I think I speak for any woman who has ever been pregnant when I say, “How dare you?” When you’re pregnant you are no longer in control of the shape of your body. Yes, it’s smart to watch what you eat when you’re pregnant, and too much overindulgence in those out-of-control pregnancy cravings can be bad news (leading to bigger, heavier babies, which equals a harder labor for you, and possible obesity in your kid’s future). But enough of the fat shaming! It’s bad enough when it comes from the media. I don’t think women should be doing it to each other!

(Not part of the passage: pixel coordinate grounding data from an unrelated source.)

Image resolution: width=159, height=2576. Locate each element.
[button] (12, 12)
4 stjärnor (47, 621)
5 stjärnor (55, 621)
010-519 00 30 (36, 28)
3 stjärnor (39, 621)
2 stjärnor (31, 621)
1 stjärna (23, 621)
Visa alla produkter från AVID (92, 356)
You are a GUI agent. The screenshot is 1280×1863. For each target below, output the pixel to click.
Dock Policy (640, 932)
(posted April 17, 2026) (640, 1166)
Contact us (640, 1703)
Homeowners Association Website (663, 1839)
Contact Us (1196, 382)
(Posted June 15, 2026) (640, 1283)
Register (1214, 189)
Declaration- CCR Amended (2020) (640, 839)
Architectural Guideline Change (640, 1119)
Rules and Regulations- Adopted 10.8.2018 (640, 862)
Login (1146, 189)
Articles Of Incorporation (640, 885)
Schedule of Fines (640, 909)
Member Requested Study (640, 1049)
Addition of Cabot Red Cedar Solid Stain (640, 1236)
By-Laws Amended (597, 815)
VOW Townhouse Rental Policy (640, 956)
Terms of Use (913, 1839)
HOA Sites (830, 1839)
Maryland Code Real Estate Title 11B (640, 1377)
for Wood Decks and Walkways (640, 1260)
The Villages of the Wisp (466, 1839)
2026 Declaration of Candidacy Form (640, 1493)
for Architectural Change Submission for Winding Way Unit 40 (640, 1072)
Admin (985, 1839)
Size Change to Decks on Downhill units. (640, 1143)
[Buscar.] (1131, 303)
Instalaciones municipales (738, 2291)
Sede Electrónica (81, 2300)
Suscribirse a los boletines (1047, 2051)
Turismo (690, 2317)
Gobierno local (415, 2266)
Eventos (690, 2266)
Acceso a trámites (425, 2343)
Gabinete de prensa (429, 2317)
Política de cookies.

I also don’t think most women want to hear the criticism from Loni, whose radical fruit diet sounds a little nuts. She admitted to eating mostly bananas (up to 20 a day!), drinking fruit smoothies and occasionally pairing it with a salad for dinner. Mom to new son Rowdy, Loni says, “You don’t have to put on heaps of weight and never bounce back—you can stay really healthy.” She gained about 37 pounds while pregnant, and says she lost 22 pounds within days of giving birth. Loni says her son is the picture of health—”feeding like a machine,” “sleeping,” and “happy.” She also says she’s making plenty of breast milk, so that her diet is completely fine.
While I completely believe you can be a healthy vegetarian or vegan with a bun in the oven, I still wouldn’t advise any other mom-to-be to follow Loni’s lead with her extreme dieting. The Mayo Clinic says the diet of a pregnant woman should consist of nutrients like folic acid, calcium, vitamin D, protein, and iron, which can be obtained through the consumption of foods such as spinach, beans, milk, yogurt, salmon, eggs, lentils, and poultry. It is suggested that pregnant women have a diet rich in fruits, vegetables, whole grains, and lean protein.
Since Loni’s diet is short in protein—which helps with growth and repair of tissues—and several essential vitamins and minerals, including iron, calcium, and zinc, it can lead to the baby taking calcium from her bones and leaving Loni susceptible to osteoporosis later in life.
According to the New York Daily News, Loni says, “I’m consuming more good fats because I’m breastfeeding, but other than that, I’m eating the same.” And she plans to raise son Rowdy with the same diet. “I’m thriving on a plant-based diet, so why wouldn’t (my baby)? If I believe that the way I eat is the best way possible, then why would I let him eat any other way?”
TELL US: Do you think Loni’s diet is healthy for her and her son?
What is your ideal pregnancy weight? Click to find out.
Image of Loni Jane Anthony and son Rowdy via Instagram.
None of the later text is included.